Tuesday, December 01, 2009


As a child of the 1980s, there were many things pulled out that frightened everyone during that time. You had the possibility of nuclear holocaust, or the economic recessions, or hundreds of other smaller moments that felt totally monumental at the time. Along with all of these choices, there was one event that started out very quietly but wound up building to a crescendo by the end of the decade. Whether that slow burn came from indifference by the government at large or the rate at which the disease worked it’s way through the person’s body, this wasn’t something that jumped right out to get our attention. It was the arrival of the HIV disease or, as it is usually called, AIDS.

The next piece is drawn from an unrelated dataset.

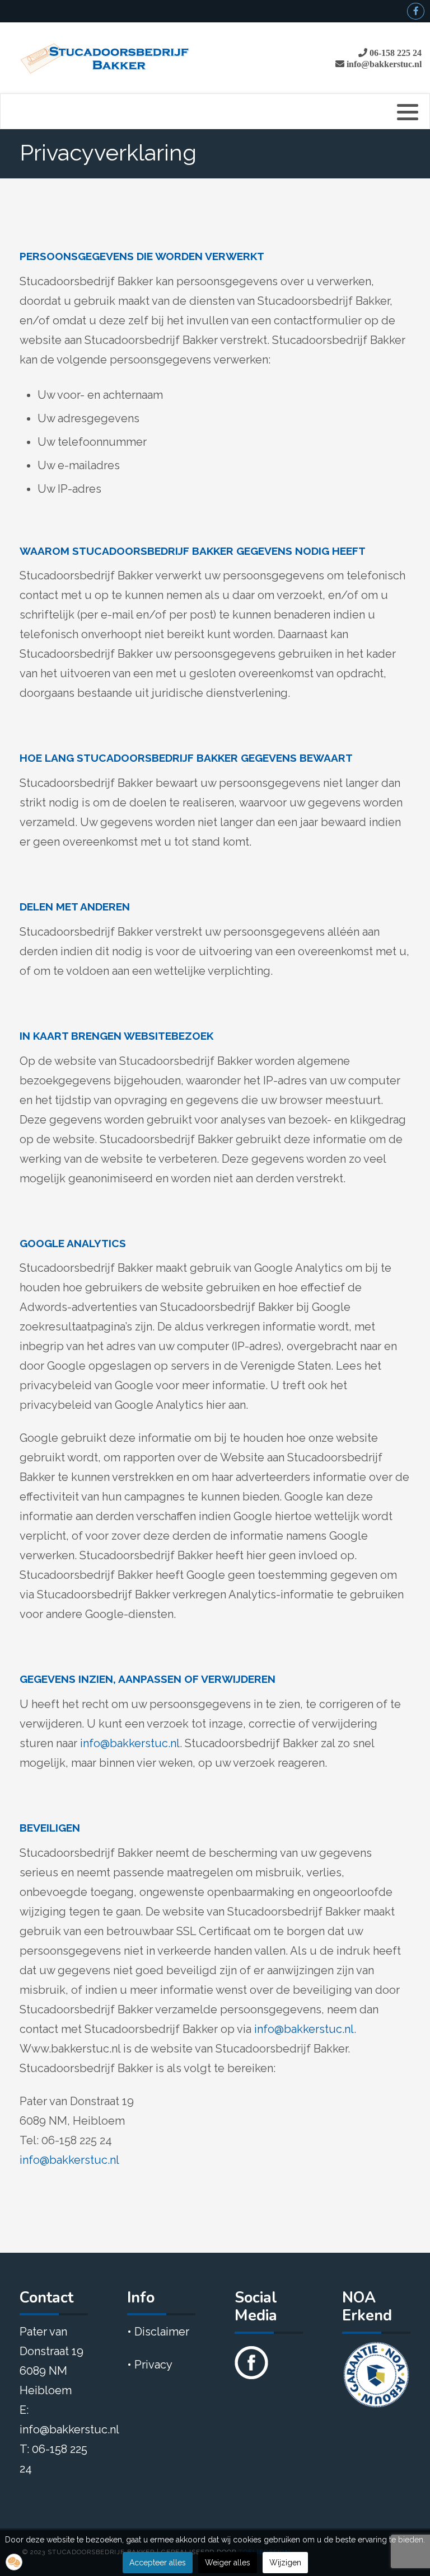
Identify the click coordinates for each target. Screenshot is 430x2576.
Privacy (153, 2364)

I didn’t hit 18 years old until 1990 so most of the decade was spent watching the slow build of AIDS on the news programs and the random entertainment programs that included it as a plot device. Other than that, the disease didn’t seem to enter my suburban world in a physical sense. That didn’t mean that it wasn’t in my mind but that was as far as it got for me.

It seemed to take forever to finally get to the point where the government started to see just how important this disease was and how it wasn’t just the “gay cancer” that they must have thought it was or wanted it to seem. Both the gay and hetero worlds were starting to see the powers that AIDS was bringing to bear and the need to seriously start to look for a cure. The 1990s found more time spent in sorrow with people passing away and optimism over the possibility of a cure but AIDS was still this floating curse that looked like the equivalent of a death sentence once the diagnosis was made.

After so many people passed away, the doctors had come up with a drug cocktail that could help to control the infection but was nowhere near a full cure. It was still a dark diagnosis for anyone that received that news but at least there was hope of maintenance if not a total form of remission. You wind up having to take multiple expensive drugs on a daily basis but at least it can hold it in place for the most part.

Move your vision up to the current day and it is a different kind of world that AIDS is a part of. Instead of the dreaded scourge that it was, it almost seems like the United States has forgotten about how evil the disease is. You can chalk it up to whatever you want to but the importance is not like it used to be. This isn’t the same as it is in the rest of the world and that has hindered a lot of the responses to the firestorm that AIDS is burning through the African continent. There are complete generations that are dying directly from the disease or having their lives and future possibilities destroyed by the ramifications of what they are left with. There are orphanages that are full of the sons and daughters of parents that have passes away from the disease. Many of these children are also HIV positive which leaves them stuck both behind the proverbial eight ball and strapped onto the cue ball at the same time.

Thankfully many groups saw this firestorm coming and have been working to fight back against the flames of disaster. Medical groups, children’s charities, and more were in the forefront of bringing attention to what was going on and the need to help. These are people that can’t possibly afford the monetary bills that come from purchasing all of the drugs needed to care for their situation. Through the charitable work of all of these people and groups, there is now at least hope that the people of Africa now see what the disease is and how to protect themselves from what is to possibly come.

Where does that leave us on this World’s AIDS Day? It kind of seems that we are a little ahead of the game since there is the mixture of drugs that can help keep the disease in check but that still doesn’t leave us with an actual cure. That is still being looked for but I don’t really know how much of attention that used to be directed towards it is still evident. There are new diseases and problems that have come about that have pulled off both people and finances but AIDS still hasn’t gone away. It just seems to leave the situation in this gray area where there is work being done but the whole situation gets swept under the carpet here in the United States.

I always try to keep an optimistic view on the possible future and there does seem to be a good sign about the situation. But, even with that optimistic idea, I do worry about the seeming forgetfulness of most of the world when it comes to the AIDS situation around the world. There have been many advances made over the years but you can also say that we have kind of stayed in place over the past decade or so when it comes to finding a true cure. Even in a world full of new diseases appearing on it would seem a near daily basis, we should never let something as deadly as AIDS to fall into the mental background or we run the chance of having another situation like what happened on the African continent again. There is always the chance that it could come back that way here in the United States but that is something to think of for another day. For now there is work to be done to finally bring a cure to the people that seriously need it.